## WHAT THE EXERCISE ASKS
Find every line in the items below that contains the word "Viewport", matching its capitalization, and copy each of those lines in full.

## INPUT RECORDS
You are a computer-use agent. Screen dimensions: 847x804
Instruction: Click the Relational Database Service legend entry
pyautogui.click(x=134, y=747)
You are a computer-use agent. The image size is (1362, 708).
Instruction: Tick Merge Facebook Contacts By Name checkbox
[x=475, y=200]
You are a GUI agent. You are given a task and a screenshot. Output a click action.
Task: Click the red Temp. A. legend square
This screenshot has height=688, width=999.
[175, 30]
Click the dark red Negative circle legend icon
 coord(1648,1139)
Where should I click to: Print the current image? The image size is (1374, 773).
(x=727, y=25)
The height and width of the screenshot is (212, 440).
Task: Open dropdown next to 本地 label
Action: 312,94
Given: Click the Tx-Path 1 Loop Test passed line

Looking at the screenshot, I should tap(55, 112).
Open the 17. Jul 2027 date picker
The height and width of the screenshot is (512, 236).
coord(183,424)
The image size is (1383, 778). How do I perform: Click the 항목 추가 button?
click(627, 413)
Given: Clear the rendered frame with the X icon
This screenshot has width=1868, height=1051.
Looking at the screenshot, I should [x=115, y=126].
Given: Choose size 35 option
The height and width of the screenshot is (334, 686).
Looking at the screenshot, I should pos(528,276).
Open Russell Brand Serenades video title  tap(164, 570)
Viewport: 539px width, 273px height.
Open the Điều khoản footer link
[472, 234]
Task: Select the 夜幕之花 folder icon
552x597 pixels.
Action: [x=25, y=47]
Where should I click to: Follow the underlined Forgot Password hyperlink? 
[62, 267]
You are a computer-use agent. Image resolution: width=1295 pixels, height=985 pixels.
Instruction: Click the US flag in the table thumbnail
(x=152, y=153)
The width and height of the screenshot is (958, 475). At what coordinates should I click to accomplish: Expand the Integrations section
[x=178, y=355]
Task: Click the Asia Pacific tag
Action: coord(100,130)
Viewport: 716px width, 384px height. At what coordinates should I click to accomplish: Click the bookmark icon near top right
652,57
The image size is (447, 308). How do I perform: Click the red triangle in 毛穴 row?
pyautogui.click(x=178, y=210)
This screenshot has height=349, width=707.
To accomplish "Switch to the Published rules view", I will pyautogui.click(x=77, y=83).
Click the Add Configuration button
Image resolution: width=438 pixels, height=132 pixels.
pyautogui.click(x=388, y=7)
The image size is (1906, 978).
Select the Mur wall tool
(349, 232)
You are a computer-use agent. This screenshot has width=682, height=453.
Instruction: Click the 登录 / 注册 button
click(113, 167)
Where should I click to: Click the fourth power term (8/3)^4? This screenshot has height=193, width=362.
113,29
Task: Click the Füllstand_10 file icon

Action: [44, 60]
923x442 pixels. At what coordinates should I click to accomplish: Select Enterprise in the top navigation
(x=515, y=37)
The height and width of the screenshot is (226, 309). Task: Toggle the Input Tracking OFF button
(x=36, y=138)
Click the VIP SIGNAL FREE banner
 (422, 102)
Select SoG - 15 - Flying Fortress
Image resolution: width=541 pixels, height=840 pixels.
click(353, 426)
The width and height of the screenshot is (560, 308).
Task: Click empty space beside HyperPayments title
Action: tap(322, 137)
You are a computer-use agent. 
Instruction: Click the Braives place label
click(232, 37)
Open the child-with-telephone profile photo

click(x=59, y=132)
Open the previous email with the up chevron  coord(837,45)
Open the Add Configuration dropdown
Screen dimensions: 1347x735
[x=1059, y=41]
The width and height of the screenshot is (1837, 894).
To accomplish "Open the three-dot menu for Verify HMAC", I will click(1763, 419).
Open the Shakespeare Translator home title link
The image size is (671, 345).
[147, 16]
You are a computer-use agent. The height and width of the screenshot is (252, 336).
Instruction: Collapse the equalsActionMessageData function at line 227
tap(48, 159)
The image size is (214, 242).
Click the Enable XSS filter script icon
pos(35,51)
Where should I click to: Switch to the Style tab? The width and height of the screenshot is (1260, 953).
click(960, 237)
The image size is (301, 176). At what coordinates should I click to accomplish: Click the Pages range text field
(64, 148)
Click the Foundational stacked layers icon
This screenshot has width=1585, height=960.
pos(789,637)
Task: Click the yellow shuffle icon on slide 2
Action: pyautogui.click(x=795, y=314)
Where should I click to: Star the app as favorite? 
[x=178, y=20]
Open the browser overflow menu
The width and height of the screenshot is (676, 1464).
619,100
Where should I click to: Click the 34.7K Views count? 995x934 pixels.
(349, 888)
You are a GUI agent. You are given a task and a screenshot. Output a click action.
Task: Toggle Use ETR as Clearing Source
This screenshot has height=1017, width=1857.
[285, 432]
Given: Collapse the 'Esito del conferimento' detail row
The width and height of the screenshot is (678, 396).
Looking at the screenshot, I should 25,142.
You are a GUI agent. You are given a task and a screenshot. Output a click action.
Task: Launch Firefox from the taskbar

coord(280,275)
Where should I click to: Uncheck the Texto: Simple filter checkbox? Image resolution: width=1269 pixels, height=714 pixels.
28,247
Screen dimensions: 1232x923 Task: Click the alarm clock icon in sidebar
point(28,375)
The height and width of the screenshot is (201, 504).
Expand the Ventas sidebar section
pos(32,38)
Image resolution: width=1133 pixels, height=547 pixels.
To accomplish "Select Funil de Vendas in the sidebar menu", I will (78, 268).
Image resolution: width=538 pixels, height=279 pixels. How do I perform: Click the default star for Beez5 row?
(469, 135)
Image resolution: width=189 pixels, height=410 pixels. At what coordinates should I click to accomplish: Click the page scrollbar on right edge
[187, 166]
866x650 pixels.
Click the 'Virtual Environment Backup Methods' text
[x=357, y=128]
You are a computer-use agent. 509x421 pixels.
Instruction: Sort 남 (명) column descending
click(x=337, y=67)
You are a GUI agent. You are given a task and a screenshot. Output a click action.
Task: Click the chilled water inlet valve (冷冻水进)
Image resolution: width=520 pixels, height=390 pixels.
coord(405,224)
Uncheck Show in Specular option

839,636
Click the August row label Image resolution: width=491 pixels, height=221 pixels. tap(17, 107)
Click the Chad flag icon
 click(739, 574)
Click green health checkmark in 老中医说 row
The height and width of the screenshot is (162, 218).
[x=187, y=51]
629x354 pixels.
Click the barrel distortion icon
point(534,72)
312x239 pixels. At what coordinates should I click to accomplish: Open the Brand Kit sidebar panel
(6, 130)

## WRITTEN RESPONSE
Viewport: 539px width, 273px height.
Viewport: 716px width, 384px height. At what coordinates should I click to accomplish: Click the bookmark icon near top right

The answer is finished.